## Begin Data for processing

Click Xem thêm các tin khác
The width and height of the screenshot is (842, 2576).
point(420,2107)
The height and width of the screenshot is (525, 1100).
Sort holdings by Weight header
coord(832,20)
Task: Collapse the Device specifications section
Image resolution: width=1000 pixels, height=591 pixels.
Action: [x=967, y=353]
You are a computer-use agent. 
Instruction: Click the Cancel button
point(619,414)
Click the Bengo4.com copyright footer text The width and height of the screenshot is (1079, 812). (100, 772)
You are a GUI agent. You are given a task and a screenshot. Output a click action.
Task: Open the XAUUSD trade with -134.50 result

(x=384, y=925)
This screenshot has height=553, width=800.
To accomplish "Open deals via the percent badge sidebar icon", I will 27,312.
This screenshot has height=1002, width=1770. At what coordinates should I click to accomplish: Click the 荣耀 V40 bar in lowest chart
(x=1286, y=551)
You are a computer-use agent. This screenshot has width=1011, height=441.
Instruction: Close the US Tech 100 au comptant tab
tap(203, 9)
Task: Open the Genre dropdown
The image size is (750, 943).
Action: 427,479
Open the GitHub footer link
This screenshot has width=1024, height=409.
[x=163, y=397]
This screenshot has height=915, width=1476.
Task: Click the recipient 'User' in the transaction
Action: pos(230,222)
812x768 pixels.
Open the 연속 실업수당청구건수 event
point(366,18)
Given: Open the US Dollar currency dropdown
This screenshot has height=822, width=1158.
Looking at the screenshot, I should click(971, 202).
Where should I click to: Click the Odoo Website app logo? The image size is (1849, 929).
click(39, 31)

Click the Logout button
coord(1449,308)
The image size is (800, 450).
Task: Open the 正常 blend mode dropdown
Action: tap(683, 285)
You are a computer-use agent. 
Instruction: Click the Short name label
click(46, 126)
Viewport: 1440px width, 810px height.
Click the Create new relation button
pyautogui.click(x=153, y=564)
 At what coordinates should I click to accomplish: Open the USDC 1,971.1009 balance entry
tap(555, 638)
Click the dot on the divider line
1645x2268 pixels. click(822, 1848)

## End Data for processing

■ **Short exercise**: Recast all of the data above as a JSON list of strings, with one string per line and blank lines omitted.

■ **Problem solution**:
[
  "Click Xem thêm các tin khác",
  "The width and height of the screenshot is (842, 2576).",
  "point(420,2107)",
  "The height and width of the screenshot is (525, 1100).",
  "Sort holdings by Weight header",
  "coord(832,20)",
  "Task: Collapse the Device specifications section",
  "Image resolution: width=1000 pixels, height=591 pixels.",
  "Action: [x=967, y=353]",
  "You are a computer-use agent. ",
  "Instruction: Click the Cancel button",
  "point(619,414)",
  "Click the Bengo4.com copyright footer text The width and height of the screenshot is (1079, 812). (100, 772)",
  "You are a GUI agent. You are given a task and a screenshot. Output a click action.",
  "Task: Open the XAUUSD trade with -134.50 result",
  "(x=384, y=925)",
  "This screenshot has height=553, width=800.",
  "To accomplish \"Open deals via the percent badge sidebar icon\", I will 27,312.",
  "This screenshot has height=1002, width=1770. At what coordinates should I click to accomplish: Click the 荣耀 V40 bar in lowest chart",
  "(x=1286, y=551)",
  "You are a computer-use agent. This screenshot has width=1011, height=441.",
  "Instruction: Close the US Tech 100 au comptant tab",
  "tap(203, 9)",
  "Task: Open the Genre dropdown",
  "The image size is (750, 943).",
  "Action: 427,479",
  "Open the GitHub footer link",
  "This screenshot has width=1024, height=409.",
  "[x=163, y=397]",
  "This screenshot has height=915, width=1476.",
  "Task: Click the recipient 'User' in the transaction",
  "Action: pos(230,222)",
  "812x768 pixels.",
  "Open the 연속 실업수당청구건수 event",
  "point(366,18)",
  "Given: Open the US Dollar currency dropdown",
  "This screenshot has height=822, width=1158.",
  "Looking at the screenshot, I should click(971, 202).",
  "Where should I click to: Click the Odoo Website app logo? The image size is (1849, 929).",
  "click(39, 31)",
  "Click the Logout button",
  "coord(1449,308)",
  "The image size is (800, 450).",
  "Task: Open the 正常 blend mode dropdown",
  "Action: tap(683, 285)",
  "You are a computer-use agent. ",
  "Instruction: Click the Short name label",
  "click(46, 126)",
  "Viewport: 1440px width, 810px height.",
  "Click the Create new relation button",
  "pyautogui.click(x=153, y=564)",
  " At what coordinates should I click to accomplish: Open the USDC 1,971.1009 balance entry",
  "tap(555, 638)",
  "Click the dot on the divider line",
  "1645x2268 pixels. click(822, 1848)"
]